遅くとも11月4日には、全国の書店に並ぶ予定であるそうです。

今回は、昨今の異常な経済・金融情勢を考慮し、いち早くこの本をお知らせすることになりました。

以下に「まえがき」と「あとがき」を掲載します。

書名:『官製相場の暴落が始まる――相場操縦しか脳がない米、欧、日 経済』
著者: 副島隆彦
出版社: 祥伝社
ISBN-10: 4396615094
発売日: 2014/11/2

(『官製相場の暴落が始まる』「まえがき」ここから)

まえがき

今の日本政府がやっていることは相場操縦(そうばそうじゅう)である。

すなわち、政府による市場の価格操作(マーケット・マニピュレーション market manipulation )である。

こんなことを一体いつまで続けられるのか。

法律違反である相場操縦を、金融市場で政府、国家自身がやっている

先進国、すなわち今のアメリカ、ヨーロッパ、そして日本の3つがそろってやっている。

(1) 株式と、

(2) 債券(金利)と、

(3) 為替(円・ドル相場、ドル・ユーロ相場)の

政府自身による価格操作と統制が行なわれている。

明らかに統制経済( controlled economy コントロールド・エコノミー)である。

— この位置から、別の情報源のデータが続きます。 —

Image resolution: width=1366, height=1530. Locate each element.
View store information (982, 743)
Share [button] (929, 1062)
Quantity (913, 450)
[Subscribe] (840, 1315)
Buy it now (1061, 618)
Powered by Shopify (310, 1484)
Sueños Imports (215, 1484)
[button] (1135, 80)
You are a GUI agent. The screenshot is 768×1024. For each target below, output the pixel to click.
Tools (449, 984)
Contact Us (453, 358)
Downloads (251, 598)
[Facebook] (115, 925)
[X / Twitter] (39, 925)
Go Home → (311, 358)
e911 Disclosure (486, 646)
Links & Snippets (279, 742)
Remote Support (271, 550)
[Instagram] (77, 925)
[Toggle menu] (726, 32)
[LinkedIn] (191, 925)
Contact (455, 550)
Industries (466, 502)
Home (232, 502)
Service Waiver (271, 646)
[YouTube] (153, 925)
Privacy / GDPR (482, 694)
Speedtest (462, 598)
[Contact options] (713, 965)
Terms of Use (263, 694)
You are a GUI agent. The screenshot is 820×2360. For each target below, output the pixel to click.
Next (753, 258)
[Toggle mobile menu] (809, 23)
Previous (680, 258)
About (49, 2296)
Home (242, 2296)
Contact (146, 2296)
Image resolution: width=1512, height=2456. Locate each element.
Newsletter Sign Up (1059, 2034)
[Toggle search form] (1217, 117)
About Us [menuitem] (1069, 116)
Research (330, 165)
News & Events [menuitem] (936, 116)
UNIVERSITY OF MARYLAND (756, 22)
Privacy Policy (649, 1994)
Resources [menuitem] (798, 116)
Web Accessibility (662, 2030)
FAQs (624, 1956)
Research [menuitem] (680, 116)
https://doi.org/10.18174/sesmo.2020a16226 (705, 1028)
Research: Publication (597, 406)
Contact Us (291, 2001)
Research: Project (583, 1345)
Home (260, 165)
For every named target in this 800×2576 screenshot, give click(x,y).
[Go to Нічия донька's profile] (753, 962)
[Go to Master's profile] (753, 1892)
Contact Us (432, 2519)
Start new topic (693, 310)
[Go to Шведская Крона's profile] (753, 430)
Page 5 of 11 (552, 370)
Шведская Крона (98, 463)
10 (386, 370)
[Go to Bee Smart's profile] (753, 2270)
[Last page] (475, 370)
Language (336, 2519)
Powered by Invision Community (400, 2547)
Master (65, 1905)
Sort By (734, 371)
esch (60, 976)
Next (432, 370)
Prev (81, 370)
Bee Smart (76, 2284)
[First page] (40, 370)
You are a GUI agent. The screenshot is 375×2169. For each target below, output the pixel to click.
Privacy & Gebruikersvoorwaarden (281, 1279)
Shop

今のところは、この先進国3つの地域の思うがままである。

だからこのあとも円安(1ドル=116円ぐらいまで)が進み、

株高(日経平均1万7000円台まで)が演出される。

しかし、はたして金利(国債の値段)までを操(あやつ)ることはできるだろうか。

来年に入ったら、ニューヨークで株式の暴落が起きるだろう。

無理やり作ったNYダウ平均株価1万7000ドル台は、1万5000ドル台まで落ちるだろう。

アメリカのFRB(米連銀準備(リザーブ)制度理事会)のジャネット・イエレン議長は、金融政策における“タカ派”の本性をついに露(あら)わにした。

金融緩和(クオンティティティブ・イージング)をこの10月でやめる、と終了宣言した(7月9日)。

世界的に強いドル、すなわちドル高、株高演出の政策を強行しつつある。

同時に「金利を徐々に上げる」と言う。

はたしてそんなことができるのか。

「量的緩和をやめることなんか、できるものか。イエレンを痛めつけてやれ」という動きがニューヨークで起きている。

アメリカにも、企業経営者たちが本業ではない“金融バクチ”で会社の利益を捻出(ねんしゅつ)している者たちがたくさんいる。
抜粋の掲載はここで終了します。